Copy out the records between the lines holding "You are a computer-use agent. The" and "pos(379,685)", inclusive, exactly as they appear and with nothing else.

>>

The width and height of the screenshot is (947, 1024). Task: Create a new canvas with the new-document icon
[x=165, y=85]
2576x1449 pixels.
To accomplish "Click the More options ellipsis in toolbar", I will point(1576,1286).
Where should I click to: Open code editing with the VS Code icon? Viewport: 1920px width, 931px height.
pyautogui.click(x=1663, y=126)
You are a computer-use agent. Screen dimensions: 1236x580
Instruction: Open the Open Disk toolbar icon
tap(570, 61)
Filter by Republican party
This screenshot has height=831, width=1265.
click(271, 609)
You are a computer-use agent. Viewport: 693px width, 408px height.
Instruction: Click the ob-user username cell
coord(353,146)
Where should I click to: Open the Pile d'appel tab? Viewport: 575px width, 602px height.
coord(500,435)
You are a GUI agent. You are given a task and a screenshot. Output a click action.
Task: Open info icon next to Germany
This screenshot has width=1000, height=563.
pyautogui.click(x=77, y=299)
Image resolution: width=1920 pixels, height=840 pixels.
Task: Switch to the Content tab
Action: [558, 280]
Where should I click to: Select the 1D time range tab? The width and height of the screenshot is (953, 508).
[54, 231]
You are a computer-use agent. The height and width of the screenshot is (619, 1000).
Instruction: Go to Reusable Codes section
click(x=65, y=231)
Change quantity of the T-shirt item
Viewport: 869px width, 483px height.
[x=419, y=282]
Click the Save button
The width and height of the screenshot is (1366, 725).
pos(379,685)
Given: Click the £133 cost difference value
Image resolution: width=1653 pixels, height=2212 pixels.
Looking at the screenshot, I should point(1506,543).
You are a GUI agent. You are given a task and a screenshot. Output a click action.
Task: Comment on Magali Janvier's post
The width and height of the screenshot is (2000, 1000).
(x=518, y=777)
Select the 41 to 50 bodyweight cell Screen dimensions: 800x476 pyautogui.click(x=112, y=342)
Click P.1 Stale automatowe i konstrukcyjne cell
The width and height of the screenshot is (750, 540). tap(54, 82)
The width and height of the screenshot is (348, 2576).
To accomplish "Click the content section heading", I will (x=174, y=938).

<<

EXERCISE RESPONSE
You are a computer-use agent. The height and width of the screenshot is (619, 1000).
Instruction: Go to Reusable Codes section
click(x=65, y=231)
Change quantity of the T-shirt item
Viewport: 869px width, 483px height.
[x=419, y=282]
Click the Save button
The width and height of the screenshot is (1366, 725).
pos(379,685)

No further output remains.